Abstract
Primary endocrine therapy is an option in cases of hormone receptor positive and HER2 negative non-metastatic breast cancer. Aromatase inhibitors are considered the therapy of choice in postmenopausal patients. In premenopausal patients aromatase inhibitors in combination with LHRHanalogues are regarded superior to tamoxifen.

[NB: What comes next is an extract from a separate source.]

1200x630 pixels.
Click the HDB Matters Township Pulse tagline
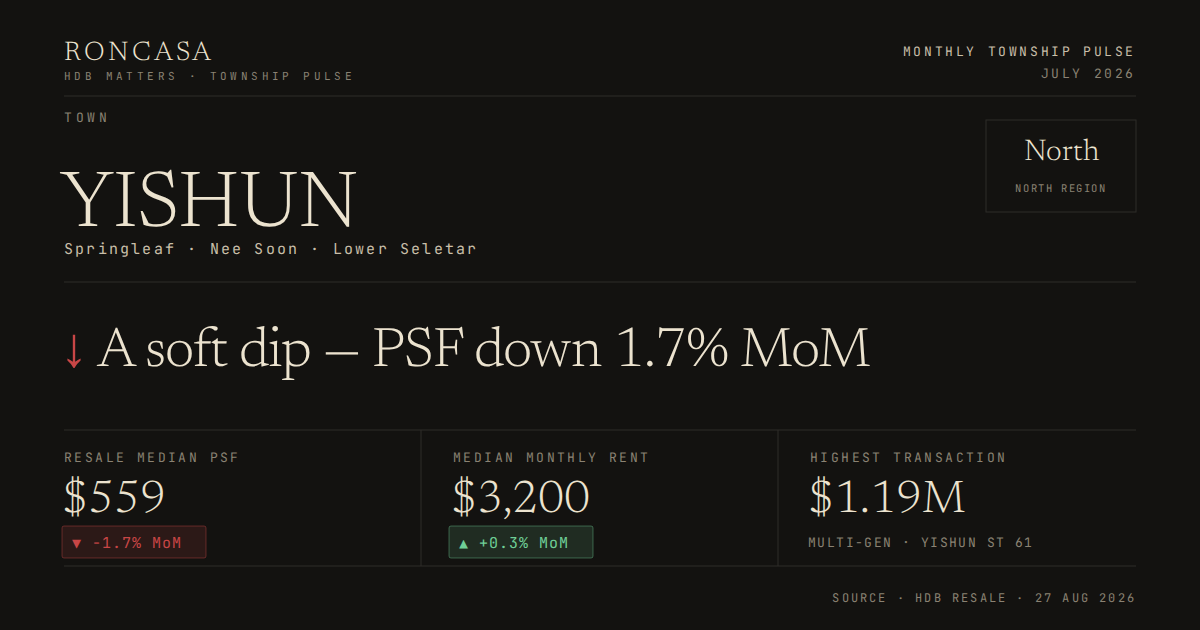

Three different settings have to be discriminated: • Patients too frail for surgery are candidates for primary endocrine therapy in order to control the disease. Treatment duration is determined by the course of the disease. • Patients with tumors not operable in general or not operable by breast conserving therapy but not fit for or with relative contraindications to chemotherapy either are candidates for neoadjuvant endocrine therapy in order to achieve downstaging. Treatment duration should be at least 6 months and probably not longer than 12 months with the individual duration depending on the experience and skills of the breast surgeon. • Patients in whom the indication for chemotherapy is uncertain due to an intermediate risk neoadjuvant endocrine therapy may undergo endocrine therapy in order to perform in vivo sensitivity testing. Treatment duration should be at least 3 months up to 6 months according to current data. Data from retrospective analyses show that short-term on-treatment assessment of Ki67 by rebiopsy or postoperative assessment of the PEPI score may identify low risk groups with no meaningful expected benefit from additional chemotherapy. In order to retrieve more detailed recommendations, results of ongoing prospective trials have to be awaited. Data regarding on-treatment genomic testing are promising but immature for clinical practice as of yet.Keywords: Breast cancer, clinical utility, endocrine, hormone receptor, neoadjuvant, premenopausal patients.